Species were first assessed for their association with 27 broad habitat types, based on the UK landcover mapping programme (Fuller et al. 2002), with further ecological resolution where appropriate, for example, separating coastal shingle and dune. Species were then assessed for their ecological requirements, in terms of positive or negative associations with 48 microhabitats and structures (e.g. deadwood, bare ground, nectar resources) and 28 ecological processes (that create or modify habitat microhabitat structure and suitability, such as intense grazing or nutrient enrichment) (see Table S1, Supporting information). For phytophagous and parasitic invertebrates, ecological information for host species was also collated. Autecological information was compiled from a wide range of published and documentary sources, including the Invertebrate Site Register, RDBs, atlases, reviews of taxonomic groups and specialist journal publications, supplemented by personal knowledge provided by taxonomic experts. Coding was carried out by one individual (CP) to ensure consistent interpretation of sources.

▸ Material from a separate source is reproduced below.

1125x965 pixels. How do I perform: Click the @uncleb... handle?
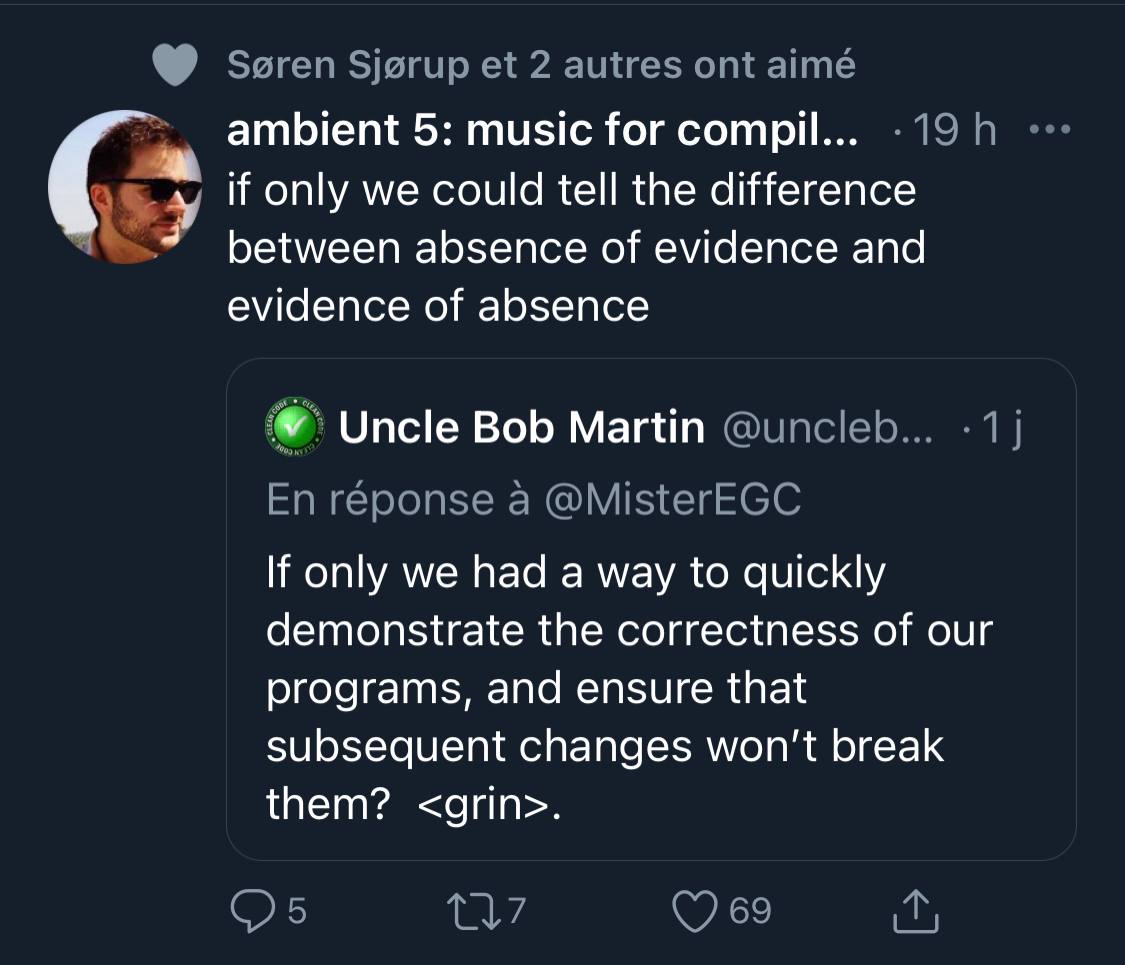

All sources are detailed in (Dolman, Panter & Mossman 2010).
The resulting matrix of species autecological information was used as an evidence base for an iterative process in which management guilds were defined according to shared requirements, and species were progressively assigned to management guilds. Management guilds comprised fungi, lichens, lower and higher plants, invertebrates, amphibians, reptiles, fish, bats and rodents. We did not classify other mammals or birds, for which ecological requirements and management prescriptions must generally be considered at greater spatial scales. Species were first classified into six categories along successional (open to wooded) and hydrological (dry to aquatic) gradients: open (all dry terrestrial habitats lacking a wooded canopy), open with scrub, open woodland (including wood pasture, wood edge and glades), woodland, open wetland (including open water, running water and fen) or wet woodland (shaded wetland). Within each of these, species' requirements for, or intolerance of, structures and processes were assessed so that management guilds could be formulated based on combinations of these options. Where species information was limited to an association with a single habitat or structure, the species was assigned to a broad guild. We recognize that although this methodology was applied consistently and objectively after systematic collation of available data, it is nevertheless subjective and if repeated independently different management guilds may result. We considered this method preferable to classification of management guilds by clustering algorithms applied to the matrix of species by processes, owing to our intention that the guilds would have management relevance. We found that statistical clustering resulted in guilds of species with similar requirements, but not necessarily focussed on management actions.
To explore the extent to which groups of species mapped onto habitat-based approaches, we examined the uniqueness or overlap in their association across 18 coarse habitat classes: marine; brackish lagoons; salt marshes; sand dune and shingle; running waters; standing waters; fen and reedbed (including fen meadow, but not carr); bog and mire; wet grassland (including coastal grazing marsh); dry grasslands (including calcareous and improved); heath; arable; brownfield, gardens and waysides; quarries and pits (including chalk spoil); scrub; hedgerows; woodland (coniferous, mixed or deciduous, including coppice and wood pasture); and wet woodland (including fen carr). For all conservation priority species in each region, primary habitat association(s) were assigned to one or more of these 18 coarse habitat types, where evidence stated the species was primarily or frequently recorded in this habitat; secondary habitat association(s) (e.g. occasionally recorded or ‘also known’ from) were noted but are not analysed here. For each coarse habitat type in each region, we quantified the total number of conservation priority species for which it provides a primary association and the number of species for which it was the sole primary association.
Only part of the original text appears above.